In response to a Tyler Tringas tweet about options for getting traction in 2018, IndieVC suggested, "Create a landing page for this “great idea” with an option to buy. Spend $50 on adwords. See if anyone hits the buy button."
Who has done this effectively? How did you target your ads? How much did you spend per click?
Who has written the definitive guide on, "How to (in)validate your idea with a landing page and $50 on adwords."
Spending $50 might get you 2 clicks, depending on your keywords.
That being said, it's usually harder to convert paid traffic in my experience. So if you can validate with AdWords, then your organic conversion rate is likely to be higher.
I think it's worth testing $50-100 in AdWords to see if you can get a little traction, if your CPC is low enough to get at least 25 clicks.
The hard part is that there are so many reasons why your AdWords campaign might not be converting -- the keywords, the LP experience, the offer, the copy, the ads, etc.
So the risk is that you spend $50-100 and learn only that a certain combination of those things does not work, but you haven't really validated your idea.
I've done AdWords campaigns for large successful companies that are way beyond product market fit and are growing rapidly. Sometimes we tried a $10k test spend on some keywords or a topic area and failed completely.
In other words, AdWords success can mean your idea is valid but AdWords failure can mean many different things.
Great post! And I'm saying that as someone who doesn't have the answer, but wants it!
I spent about $75 on FB and Twitter ads on an app a couple of years ago. I wanted to try adwords, but the cost was way too high. I could see mistakes I made in real-time though! Biggest mistake I remember was not selecting an age range on FB, and it basically targeted the least likely demographic for my app - like 60+.
"Spend $50 on adwords" sounds so easy, but there's so much in there that's difficult for a non-marketer.
Ad copy is hard.
Drilling down on the right keywords is hard. A marketer probably isn't factoring in the $20+/mo tool they use for keyword research.
The "easy" keywords are usually so expensive, you might only get 25-50 clicks.

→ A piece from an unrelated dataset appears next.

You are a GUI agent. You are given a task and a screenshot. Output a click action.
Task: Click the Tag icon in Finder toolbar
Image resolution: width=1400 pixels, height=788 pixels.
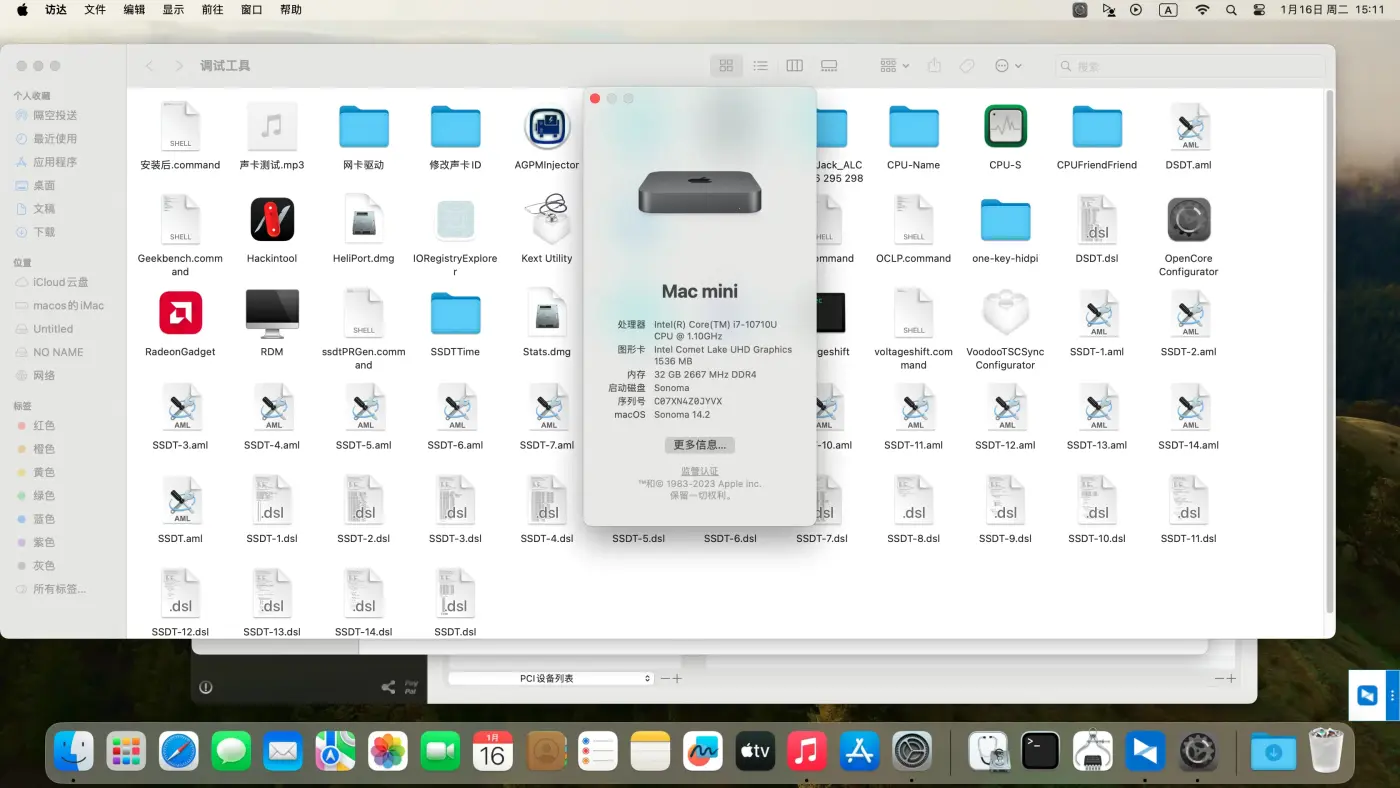966,65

In the end, I couldn't tell if I invalidated my idea (which, to be honest, probably wasn't very good), or if I invalidated my marketing skills :-P
I did something very similar.
A couple of months ago, I built a little webapp for fun, that let you click a button, pay $1 using Stripe, and receive an auto-generated joke startup idea lie "Be the Uber for Dogs". I called it IdeasAreCheap after the famous Chris Sacca quote.

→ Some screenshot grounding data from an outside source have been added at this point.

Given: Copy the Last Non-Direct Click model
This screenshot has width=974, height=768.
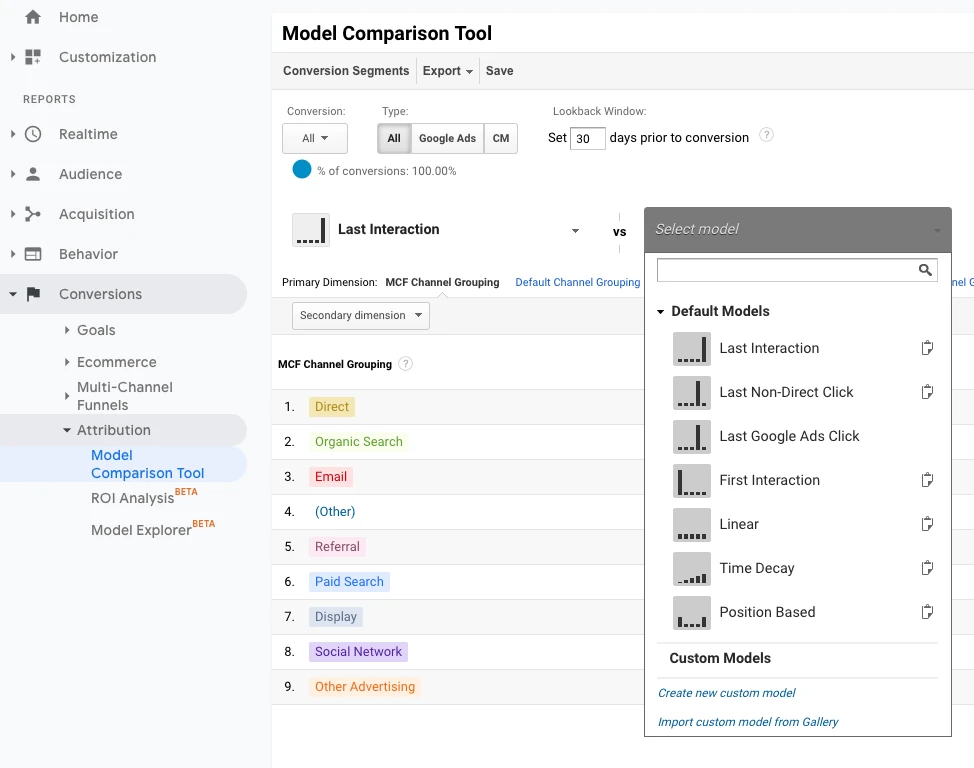Looking at the screenshot, I should tap(927, 392).
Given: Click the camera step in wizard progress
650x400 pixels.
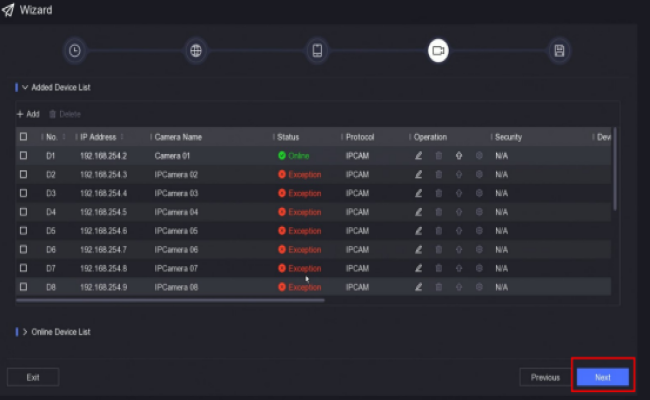Looking at the screenshot, I should click(x=438, y=51).
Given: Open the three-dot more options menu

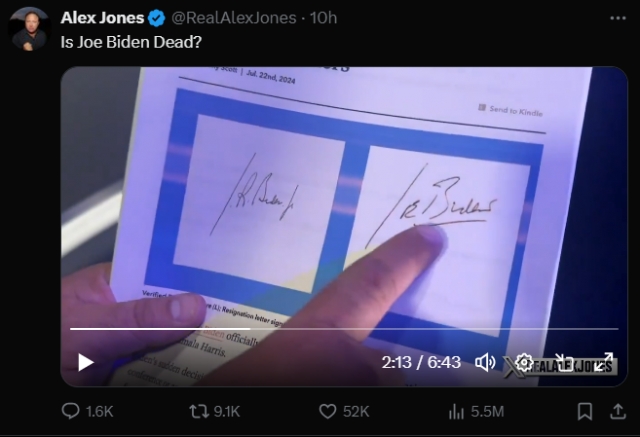Looking at the screenshot, I should point(618,18).
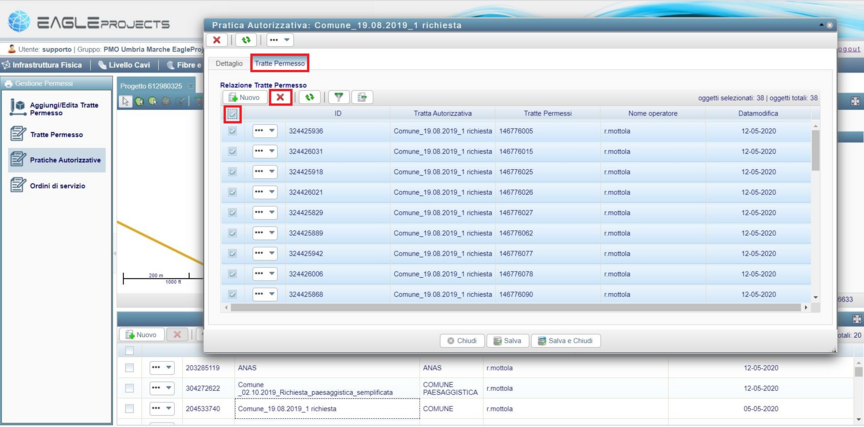Check the ANAS row checkbox in background list
Viewport: 864px width, 427px height.
tap(129, 368)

I posted it here, and on HN, and created a twitter account & jumped on some common hashtags.
Result : $25 in clicks for zero spend!
It also demonstrated to me that putting a payment button on a website ain't actually that easy... so much so that I built Trolley - https://trolley.link - to make it easier to sell things from simple / static sites. Check it out :)
found this article that describes something very similar.
https://sumo.com/stories/80-20-business-idea-validation
I just read and tweeted this, thanks!
interesting side note in article: I always use Bing ads when testing ideas, as it’s SO much cheaper than Google AdWords.
quickmvp.com was built around this idea: they even had service where you pay them and they are running adwords themselves. But seems like the service is not updated last few years.
The Tuft & Needle guys are famous for this. They had someone trying to checkout right away.
I would love to see a definitive guide as well.
Came here to say this. They took the payment even and then refunded it.